_Available data:_
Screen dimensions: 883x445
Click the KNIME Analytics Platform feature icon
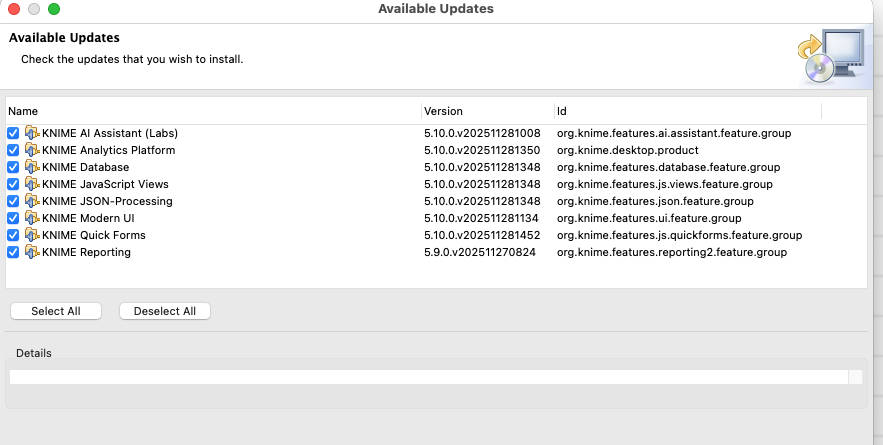coord(31,150)
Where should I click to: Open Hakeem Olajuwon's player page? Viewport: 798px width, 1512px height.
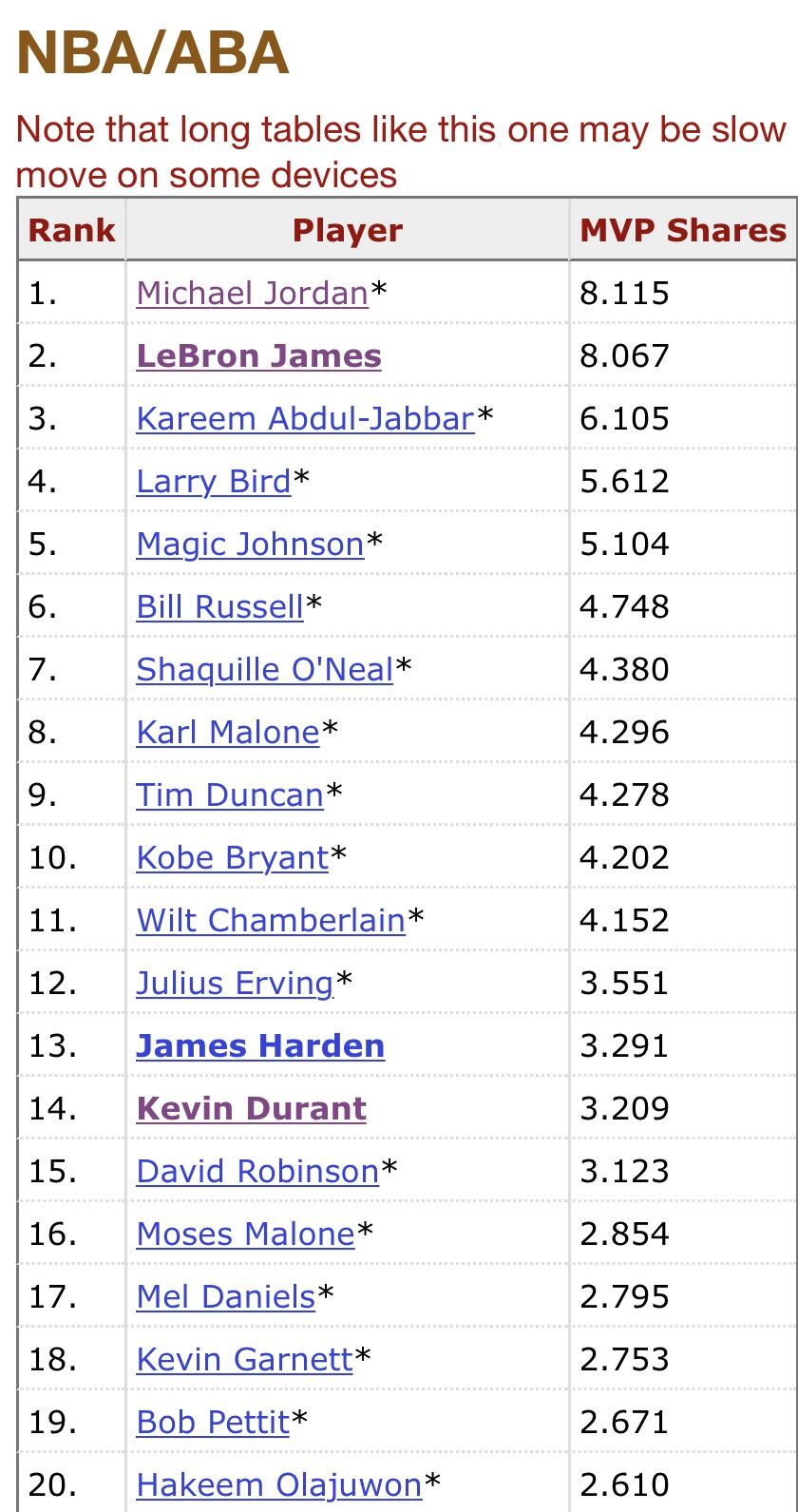pyautogui.click(x=278, y=1484)
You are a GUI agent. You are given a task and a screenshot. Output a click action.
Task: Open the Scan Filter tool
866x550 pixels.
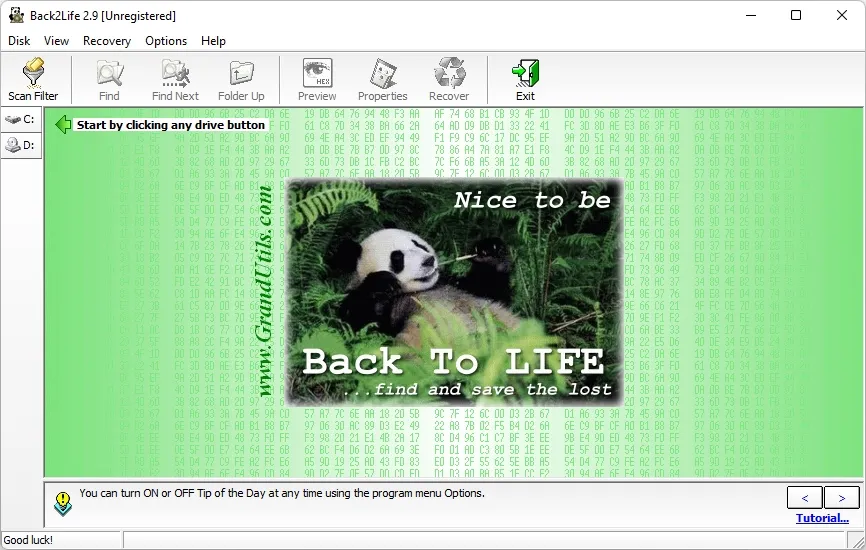click(33, 80)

_Problem:_ If an entry contains an image, print the rest of that entry exactly and leave the image out.

_Answer below:_
Screen dimensions: 883x445
Click the KNIME Analytics Platform feature icon
coord(31,150)
Where should I click to: Open Hakeem Olajuwon's player page? Viewport: 798px width, 1512px height.
pyautogui.click(x=278, y=1484)
You are a GUI agent. You are given a task and a screenshot. Output a click action.
Task: Open the Scan Filter tool
866x550 pixels.
click(33, 80)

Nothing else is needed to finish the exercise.